[Extracted records]
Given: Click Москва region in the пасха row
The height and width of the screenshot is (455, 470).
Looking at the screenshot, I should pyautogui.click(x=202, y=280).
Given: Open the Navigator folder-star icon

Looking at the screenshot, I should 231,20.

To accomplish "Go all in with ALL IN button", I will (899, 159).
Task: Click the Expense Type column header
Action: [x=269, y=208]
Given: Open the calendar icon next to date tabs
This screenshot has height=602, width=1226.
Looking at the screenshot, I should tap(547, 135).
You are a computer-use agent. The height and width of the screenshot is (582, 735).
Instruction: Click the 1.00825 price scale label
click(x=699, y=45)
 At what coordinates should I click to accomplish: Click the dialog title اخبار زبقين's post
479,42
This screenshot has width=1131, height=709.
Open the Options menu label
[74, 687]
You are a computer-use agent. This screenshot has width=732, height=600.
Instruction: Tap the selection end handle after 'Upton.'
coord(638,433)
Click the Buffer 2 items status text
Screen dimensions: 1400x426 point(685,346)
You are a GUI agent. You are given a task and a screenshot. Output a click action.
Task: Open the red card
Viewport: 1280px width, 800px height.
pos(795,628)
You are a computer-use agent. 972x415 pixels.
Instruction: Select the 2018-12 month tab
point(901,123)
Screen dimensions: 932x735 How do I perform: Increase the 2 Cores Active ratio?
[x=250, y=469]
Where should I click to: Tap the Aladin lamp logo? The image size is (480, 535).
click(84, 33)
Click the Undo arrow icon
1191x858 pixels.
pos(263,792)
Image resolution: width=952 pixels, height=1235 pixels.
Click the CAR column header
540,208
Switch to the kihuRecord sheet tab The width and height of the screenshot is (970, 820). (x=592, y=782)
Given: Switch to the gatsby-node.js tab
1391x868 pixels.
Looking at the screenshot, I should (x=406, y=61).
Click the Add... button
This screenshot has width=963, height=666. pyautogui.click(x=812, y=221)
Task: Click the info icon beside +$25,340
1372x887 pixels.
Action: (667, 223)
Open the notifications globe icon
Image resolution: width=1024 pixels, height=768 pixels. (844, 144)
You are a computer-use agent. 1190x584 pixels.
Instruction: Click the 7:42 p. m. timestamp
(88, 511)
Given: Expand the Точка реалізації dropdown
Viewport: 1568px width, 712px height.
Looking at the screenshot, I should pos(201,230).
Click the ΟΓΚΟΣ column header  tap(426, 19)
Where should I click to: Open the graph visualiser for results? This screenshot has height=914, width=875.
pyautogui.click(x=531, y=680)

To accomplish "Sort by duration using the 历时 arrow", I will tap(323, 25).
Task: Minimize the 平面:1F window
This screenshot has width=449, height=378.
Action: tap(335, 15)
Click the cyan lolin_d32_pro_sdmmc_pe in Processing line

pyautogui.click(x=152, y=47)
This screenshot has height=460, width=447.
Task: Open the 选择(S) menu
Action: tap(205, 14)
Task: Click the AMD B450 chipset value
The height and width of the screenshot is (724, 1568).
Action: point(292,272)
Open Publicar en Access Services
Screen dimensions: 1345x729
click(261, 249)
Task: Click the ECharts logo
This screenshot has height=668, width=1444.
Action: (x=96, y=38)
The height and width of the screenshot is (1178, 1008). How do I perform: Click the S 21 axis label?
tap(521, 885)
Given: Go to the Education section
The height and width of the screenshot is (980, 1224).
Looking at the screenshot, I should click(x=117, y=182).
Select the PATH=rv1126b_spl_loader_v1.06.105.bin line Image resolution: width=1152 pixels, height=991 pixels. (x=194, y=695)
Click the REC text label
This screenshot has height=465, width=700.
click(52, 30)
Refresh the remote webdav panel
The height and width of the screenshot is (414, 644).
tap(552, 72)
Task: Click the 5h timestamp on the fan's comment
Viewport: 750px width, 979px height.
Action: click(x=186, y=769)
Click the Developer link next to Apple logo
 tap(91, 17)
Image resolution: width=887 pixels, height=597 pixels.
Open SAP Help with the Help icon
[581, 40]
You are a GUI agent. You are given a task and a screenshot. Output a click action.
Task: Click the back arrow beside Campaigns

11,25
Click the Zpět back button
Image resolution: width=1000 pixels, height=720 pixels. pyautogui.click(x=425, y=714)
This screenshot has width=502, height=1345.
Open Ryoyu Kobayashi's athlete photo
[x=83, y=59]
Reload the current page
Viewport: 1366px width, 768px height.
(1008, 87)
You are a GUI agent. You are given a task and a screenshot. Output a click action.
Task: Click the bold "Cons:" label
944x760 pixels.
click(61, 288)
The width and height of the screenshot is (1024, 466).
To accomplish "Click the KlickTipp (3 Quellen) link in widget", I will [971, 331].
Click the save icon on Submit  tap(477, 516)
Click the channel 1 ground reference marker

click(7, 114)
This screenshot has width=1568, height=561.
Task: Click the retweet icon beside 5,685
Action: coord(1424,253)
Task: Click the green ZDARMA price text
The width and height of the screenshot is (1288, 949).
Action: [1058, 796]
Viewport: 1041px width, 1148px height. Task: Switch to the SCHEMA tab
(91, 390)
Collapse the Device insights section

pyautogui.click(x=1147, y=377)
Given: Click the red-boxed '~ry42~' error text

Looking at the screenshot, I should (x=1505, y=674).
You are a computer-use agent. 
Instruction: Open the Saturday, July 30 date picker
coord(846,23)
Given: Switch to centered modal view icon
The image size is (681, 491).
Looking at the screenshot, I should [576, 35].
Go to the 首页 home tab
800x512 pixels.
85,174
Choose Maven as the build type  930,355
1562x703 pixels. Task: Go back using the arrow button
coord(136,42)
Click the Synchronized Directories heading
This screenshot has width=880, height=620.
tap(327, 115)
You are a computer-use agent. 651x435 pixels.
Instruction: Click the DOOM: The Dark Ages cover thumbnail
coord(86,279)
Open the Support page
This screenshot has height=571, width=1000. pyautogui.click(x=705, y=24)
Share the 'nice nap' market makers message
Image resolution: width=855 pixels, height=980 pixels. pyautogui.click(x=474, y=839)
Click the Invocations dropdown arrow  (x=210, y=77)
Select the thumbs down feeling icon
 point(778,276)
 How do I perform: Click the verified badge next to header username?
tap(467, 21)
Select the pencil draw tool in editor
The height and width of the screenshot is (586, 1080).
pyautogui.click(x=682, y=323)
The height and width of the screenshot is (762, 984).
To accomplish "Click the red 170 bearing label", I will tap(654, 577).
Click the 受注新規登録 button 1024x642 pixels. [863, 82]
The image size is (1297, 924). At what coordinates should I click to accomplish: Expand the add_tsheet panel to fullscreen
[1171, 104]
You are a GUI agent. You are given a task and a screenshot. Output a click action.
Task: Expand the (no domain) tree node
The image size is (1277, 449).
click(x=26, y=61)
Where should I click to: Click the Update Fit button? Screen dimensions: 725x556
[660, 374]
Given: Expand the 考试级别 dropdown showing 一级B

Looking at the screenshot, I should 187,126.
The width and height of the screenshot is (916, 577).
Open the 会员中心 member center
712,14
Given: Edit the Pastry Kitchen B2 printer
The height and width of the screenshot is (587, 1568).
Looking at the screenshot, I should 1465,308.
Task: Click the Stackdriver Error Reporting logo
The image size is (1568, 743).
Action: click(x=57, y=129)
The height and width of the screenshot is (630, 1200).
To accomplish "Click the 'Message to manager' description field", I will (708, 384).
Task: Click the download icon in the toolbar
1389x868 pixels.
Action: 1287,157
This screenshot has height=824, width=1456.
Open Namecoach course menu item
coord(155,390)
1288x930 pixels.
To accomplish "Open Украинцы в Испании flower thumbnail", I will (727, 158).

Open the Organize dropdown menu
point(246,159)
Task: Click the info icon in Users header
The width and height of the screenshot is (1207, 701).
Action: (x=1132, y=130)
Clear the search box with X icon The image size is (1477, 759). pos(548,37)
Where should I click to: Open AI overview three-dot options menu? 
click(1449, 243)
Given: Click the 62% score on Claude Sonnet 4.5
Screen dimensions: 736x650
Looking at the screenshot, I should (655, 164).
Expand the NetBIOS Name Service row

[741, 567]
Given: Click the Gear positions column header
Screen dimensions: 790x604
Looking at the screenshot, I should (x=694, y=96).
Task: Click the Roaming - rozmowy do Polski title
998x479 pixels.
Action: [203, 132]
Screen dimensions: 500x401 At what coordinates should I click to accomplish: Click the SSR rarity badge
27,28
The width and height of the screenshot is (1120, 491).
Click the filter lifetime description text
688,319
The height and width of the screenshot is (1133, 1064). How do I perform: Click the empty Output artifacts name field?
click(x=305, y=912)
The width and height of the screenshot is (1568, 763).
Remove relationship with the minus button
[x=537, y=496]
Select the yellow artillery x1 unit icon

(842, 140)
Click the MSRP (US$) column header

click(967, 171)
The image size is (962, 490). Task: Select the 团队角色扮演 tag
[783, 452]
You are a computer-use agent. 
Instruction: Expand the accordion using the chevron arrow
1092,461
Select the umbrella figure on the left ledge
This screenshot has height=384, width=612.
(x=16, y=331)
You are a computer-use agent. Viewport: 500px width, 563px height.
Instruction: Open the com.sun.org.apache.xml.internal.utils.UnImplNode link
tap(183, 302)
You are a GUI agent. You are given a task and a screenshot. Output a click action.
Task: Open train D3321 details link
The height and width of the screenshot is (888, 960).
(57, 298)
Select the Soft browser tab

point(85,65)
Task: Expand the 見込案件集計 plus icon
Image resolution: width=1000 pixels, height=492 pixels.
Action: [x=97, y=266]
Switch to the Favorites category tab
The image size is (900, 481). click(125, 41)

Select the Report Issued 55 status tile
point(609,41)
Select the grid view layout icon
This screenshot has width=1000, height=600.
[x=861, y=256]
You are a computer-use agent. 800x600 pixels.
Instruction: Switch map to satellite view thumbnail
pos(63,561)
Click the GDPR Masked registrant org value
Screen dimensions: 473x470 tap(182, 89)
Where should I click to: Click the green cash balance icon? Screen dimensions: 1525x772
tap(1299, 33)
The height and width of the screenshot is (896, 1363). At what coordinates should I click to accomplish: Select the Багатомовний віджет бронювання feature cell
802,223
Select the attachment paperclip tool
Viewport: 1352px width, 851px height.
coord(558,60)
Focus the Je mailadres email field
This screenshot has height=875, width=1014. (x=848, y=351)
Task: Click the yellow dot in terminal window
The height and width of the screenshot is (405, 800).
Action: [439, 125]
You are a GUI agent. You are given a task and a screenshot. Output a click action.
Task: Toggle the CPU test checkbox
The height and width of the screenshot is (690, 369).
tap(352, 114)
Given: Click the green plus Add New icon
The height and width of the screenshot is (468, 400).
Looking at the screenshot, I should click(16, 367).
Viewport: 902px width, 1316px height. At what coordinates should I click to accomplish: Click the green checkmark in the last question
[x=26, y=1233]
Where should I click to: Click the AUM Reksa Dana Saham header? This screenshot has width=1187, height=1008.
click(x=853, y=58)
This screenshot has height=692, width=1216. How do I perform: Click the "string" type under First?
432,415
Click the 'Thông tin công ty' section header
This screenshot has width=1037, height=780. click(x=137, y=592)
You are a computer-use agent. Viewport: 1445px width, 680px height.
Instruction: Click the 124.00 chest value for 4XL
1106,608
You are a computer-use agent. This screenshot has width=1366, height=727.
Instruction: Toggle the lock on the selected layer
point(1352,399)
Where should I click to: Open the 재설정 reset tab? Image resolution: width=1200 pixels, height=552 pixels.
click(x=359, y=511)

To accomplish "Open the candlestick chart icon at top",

**TASK REQUIREMENTS:**
Reproduce each line of the records in which the word "plus" appears.

**SOLUTION FOR THIS TASK:**
Task: Expand the 見込案件集計 plus icon
Given: Click the green plus Add New icon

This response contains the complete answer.